The carrying amounts of trade payables are denominated in the following
currencies:
2012 2011
Renminbi RMB 2,363,155 RMB 2,937,387
10 Bank borrowings
At 31 December 2012, the bank borrowings were secured and repayable as follows:
Group
2012 2011
HK$ HK$
Current liabilities
Bank borrowings - short term portion, 2,466,395 2,467,004
secured
Total borrowings 2,466,395 2,467,004
a.
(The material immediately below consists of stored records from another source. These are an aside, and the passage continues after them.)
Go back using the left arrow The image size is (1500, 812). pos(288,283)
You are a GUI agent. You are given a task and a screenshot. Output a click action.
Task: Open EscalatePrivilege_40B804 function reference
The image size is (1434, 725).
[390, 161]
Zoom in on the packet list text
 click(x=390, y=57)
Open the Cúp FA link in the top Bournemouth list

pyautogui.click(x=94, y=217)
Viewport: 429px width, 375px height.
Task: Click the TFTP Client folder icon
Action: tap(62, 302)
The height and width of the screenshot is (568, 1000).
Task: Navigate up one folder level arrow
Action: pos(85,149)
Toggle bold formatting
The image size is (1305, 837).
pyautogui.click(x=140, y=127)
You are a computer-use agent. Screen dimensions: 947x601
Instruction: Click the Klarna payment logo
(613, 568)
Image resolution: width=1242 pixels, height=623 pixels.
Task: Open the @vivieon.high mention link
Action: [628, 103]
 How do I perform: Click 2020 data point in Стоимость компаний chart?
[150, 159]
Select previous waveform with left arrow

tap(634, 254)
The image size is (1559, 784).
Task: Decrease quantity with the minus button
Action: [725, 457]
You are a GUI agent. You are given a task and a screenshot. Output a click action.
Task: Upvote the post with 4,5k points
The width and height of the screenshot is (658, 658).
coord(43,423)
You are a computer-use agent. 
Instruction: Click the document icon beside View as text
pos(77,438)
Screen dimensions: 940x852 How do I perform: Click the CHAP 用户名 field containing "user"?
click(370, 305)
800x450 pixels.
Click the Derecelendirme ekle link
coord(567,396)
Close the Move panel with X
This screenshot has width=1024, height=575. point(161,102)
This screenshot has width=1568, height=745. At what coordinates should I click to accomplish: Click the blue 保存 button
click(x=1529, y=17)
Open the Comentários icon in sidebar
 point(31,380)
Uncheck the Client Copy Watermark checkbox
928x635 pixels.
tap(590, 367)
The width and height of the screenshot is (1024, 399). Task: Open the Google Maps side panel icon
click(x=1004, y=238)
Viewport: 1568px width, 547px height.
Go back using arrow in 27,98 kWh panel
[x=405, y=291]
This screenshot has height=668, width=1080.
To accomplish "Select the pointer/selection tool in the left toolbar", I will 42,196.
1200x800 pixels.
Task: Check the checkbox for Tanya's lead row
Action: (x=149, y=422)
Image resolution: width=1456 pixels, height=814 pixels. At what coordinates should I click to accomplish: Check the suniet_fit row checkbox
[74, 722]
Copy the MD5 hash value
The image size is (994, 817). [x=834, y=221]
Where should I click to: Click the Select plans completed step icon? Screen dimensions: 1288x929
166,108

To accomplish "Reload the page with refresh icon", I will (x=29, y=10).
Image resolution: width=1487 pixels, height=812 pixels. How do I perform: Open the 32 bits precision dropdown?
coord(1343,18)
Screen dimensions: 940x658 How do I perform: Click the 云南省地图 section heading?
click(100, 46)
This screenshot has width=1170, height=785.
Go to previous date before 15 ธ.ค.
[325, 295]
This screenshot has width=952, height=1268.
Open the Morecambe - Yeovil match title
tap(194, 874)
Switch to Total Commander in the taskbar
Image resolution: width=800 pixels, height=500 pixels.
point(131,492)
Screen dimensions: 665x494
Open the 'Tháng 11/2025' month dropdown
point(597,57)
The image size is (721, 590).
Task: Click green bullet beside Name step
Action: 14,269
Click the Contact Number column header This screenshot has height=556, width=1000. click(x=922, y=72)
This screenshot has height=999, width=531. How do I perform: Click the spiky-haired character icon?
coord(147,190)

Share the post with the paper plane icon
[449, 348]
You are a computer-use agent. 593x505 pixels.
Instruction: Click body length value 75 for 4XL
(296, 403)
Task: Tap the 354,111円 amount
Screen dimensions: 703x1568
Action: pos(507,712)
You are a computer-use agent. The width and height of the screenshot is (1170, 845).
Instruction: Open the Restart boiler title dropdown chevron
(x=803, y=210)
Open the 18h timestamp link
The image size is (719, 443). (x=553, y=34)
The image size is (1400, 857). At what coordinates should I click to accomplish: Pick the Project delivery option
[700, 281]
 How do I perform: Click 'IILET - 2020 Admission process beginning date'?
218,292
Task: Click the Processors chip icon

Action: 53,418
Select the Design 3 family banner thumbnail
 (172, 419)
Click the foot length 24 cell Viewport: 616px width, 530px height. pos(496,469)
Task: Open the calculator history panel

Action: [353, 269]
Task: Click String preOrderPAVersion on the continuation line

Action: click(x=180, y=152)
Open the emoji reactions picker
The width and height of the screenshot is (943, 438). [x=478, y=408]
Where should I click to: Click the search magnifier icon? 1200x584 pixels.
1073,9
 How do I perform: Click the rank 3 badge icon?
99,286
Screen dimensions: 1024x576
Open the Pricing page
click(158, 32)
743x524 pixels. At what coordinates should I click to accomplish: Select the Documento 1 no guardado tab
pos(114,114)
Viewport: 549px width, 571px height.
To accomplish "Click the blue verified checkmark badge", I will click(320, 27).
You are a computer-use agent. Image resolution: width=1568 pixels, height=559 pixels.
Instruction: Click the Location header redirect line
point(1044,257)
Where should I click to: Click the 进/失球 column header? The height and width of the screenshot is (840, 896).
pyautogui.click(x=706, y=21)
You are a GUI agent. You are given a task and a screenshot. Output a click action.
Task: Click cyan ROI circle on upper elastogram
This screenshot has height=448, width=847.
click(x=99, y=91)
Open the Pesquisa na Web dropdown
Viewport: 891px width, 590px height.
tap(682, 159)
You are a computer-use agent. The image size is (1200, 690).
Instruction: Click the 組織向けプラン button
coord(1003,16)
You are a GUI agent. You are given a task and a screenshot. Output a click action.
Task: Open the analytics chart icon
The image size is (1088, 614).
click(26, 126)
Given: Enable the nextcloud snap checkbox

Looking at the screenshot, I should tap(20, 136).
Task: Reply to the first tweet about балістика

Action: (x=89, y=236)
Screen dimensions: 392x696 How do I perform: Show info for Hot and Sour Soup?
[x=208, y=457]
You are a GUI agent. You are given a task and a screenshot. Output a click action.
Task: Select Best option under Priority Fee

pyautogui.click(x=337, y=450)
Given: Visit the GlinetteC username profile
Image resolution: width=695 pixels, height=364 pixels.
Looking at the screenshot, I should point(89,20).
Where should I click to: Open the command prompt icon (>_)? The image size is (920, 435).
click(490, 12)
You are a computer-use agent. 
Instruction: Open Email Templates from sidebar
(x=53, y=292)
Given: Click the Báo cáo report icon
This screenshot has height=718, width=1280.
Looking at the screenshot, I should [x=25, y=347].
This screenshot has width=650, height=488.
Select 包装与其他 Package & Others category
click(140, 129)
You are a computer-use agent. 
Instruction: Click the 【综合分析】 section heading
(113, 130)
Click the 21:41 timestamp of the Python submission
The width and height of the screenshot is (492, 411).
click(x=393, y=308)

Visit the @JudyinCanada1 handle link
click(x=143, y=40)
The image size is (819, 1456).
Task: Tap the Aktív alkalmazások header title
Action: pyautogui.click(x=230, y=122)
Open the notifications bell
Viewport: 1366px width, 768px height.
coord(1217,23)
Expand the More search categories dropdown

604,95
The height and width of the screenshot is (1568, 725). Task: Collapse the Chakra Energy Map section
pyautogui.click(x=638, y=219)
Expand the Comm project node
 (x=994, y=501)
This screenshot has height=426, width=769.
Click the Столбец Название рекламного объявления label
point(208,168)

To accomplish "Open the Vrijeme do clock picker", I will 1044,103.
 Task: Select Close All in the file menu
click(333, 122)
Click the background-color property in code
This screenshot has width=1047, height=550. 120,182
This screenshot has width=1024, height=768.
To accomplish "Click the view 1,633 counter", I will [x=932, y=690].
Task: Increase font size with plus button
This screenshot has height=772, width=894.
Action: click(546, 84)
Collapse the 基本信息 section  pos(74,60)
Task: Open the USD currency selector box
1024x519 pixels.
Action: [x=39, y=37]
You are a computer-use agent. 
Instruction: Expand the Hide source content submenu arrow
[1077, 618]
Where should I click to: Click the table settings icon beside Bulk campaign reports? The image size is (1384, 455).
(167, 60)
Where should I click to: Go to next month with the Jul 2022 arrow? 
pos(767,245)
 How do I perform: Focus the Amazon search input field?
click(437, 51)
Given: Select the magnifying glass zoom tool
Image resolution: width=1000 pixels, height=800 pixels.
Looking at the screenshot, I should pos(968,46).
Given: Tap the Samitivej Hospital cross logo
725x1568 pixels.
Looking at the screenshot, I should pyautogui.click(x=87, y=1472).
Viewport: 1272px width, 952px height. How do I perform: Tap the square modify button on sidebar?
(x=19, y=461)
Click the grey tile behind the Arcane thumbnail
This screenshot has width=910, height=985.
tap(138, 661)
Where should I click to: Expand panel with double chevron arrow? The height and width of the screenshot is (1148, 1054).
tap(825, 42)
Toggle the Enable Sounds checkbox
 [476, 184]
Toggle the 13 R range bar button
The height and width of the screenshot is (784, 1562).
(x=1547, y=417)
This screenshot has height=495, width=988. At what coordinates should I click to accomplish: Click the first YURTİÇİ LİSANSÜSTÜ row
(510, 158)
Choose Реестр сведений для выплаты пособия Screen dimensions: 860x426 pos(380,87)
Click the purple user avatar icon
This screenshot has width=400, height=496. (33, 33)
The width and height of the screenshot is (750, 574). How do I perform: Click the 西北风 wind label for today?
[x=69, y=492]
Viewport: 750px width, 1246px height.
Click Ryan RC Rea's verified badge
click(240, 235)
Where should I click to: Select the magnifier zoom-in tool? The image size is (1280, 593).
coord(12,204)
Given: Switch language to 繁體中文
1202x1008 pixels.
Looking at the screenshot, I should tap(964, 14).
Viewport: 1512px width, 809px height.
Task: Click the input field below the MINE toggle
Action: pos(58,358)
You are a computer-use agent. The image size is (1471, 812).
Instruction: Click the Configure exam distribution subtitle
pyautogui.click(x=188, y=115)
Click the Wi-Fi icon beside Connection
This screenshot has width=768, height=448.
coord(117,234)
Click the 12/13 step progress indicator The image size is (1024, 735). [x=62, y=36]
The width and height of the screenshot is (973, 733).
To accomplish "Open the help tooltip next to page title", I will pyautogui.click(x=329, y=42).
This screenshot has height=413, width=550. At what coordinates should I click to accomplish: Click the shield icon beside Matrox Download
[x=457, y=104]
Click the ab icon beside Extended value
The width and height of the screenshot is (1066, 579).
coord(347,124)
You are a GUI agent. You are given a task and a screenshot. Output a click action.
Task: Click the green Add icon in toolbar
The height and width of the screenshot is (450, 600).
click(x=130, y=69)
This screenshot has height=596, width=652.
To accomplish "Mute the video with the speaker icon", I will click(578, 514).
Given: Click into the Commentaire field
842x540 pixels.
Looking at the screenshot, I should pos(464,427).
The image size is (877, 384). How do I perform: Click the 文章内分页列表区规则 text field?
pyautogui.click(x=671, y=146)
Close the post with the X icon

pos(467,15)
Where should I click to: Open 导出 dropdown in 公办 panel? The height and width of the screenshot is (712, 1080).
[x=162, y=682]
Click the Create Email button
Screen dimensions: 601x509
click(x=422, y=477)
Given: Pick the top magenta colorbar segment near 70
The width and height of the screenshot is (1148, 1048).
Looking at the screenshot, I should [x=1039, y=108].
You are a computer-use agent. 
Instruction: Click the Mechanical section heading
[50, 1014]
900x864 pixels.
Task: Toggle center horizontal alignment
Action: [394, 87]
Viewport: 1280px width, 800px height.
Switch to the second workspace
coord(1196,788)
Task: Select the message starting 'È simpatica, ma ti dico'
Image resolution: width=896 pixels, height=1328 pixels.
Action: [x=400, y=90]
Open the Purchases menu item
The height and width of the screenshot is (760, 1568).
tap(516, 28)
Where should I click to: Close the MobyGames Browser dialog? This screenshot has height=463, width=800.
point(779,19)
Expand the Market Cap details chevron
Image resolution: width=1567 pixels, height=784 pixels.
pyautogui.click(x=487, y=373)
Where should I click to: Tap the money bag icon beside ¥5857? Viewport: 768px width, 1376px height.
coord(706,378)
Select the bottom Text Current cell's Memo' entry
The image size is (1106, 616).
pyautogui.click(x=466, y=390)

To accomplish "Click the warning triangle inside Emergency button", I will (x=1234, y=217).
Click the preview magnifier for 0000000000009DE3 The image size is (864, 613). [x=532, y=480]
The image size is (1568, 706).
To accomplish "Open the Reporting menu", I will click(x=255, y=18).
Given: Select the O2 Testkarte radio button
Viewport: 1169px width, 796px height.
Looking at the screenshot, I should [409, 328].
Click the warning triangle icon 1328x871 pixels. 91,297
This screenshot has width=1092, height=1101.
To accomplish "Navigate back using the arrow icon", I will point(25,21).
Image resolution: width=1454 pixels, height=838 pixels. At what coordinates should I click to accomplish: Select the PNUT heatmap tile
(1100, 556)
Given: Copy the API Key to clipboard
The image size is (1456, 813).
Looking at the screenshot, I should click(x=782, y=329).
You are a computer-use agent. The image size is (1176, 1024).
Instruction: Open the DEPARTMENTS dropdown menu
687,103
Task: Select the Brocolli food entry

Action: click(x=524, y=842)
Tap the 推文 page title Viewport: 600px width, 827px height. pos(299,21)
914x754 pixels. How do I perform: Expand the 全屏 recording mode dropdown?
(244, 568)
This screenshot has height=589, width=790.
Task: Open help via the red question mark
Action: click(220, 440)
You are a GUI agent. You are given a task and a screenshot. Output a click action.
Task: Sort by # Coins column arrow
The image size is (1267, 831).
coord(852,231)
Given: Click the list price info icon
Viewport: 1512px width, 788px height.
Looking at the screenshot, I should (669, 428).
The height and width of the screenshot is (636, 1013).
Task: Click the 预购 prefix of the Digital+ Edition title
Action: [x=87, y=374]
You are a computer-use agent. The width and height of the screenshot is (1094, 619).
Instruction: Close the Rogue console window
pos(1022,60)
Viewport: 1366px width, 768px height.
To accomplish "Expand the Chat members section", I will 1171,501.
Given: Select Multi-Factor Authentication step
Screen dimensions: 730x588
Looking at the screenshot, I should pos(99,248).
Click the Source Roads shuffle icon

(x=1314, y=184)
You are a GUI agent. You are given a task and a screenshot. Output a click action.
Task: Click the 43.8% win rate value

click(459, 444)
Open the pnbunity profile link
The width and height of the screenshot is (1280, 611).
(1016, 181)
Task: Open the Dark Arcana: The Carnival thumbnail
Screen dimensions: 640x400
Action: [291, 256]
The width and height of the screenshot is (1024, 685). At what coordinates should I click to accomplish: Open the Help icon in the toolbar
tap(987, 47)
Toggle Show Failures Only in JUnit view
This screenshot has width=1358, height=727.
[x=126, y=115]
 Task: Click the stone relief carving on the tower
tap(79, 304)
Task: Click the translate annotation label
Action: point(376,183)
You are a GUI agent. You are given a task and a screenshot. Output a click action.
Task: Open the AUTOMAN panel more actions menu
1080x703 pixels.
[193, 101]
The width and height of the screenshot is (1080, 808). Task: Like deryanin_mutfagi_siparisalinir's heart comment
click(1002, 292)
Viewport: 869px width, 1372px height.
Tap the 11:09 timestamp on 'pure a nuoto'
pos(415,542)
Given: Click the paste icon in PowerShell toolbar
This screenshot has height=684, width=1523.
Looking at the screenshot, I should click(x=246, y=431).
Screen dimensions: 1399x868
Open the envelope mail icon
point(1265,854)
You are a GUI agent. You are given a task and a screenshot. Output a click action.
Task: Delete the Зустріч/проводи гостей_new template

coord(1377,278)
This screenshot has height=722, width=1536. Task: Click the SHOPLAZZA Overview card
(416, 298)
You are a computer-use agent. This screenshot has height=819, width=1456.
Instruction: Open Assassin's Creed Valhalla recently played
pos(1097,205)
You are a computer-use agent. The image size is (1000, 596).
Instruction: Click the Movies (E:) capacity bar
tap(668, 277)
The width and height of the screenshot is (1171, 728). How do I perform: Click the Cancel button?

The maturity of borrowings is as follows:
Group
2012 2011
HK$ HK$
Within 1 year or on demand 2,466,395 2,467,004
(b) The effective interest rate per annum for bank borrowings at balance sheet
date is at 15% (2011: 20%) over one-year benchmark deposits and loan interest
rate promulgated by The People's Bank of China plus certain basis points per
annum.
During the 2012 reporting period, the Group fully repaid a bank borrowing of
HK$2,467,004 denominated in RMB, which was secured by the corporate guarantee
issued by an independent third party.
On 13 June 2012, an indirectly held subsidiary of the Group situated in PRC
("the subsidiary") has obtained a bank borrowing of HK$2,466,395 denominated in
RMB with maturity of 1 year. The bank borrowing was secured by the corporate
guarantee issued by an independent third party. For the grant of corporate
guarantee, the holding company of the subsidiary, which is also an indirectly
held subsidiary of the Group, has pledged its shareholding of the subsidiary to
the independent third party.
11 Copies of Report and Accounts
Copies of the Report and Accounts will be sent to shareholders shortly and will
be available from the principal place of business of the Company, Part D,
Mingtai Bldg, No 351 Guo Shai Jing Road, ZJ Hi-tech Park, Shanghai 201203, PRC,
and on the Company's website www.walcomgroup.com.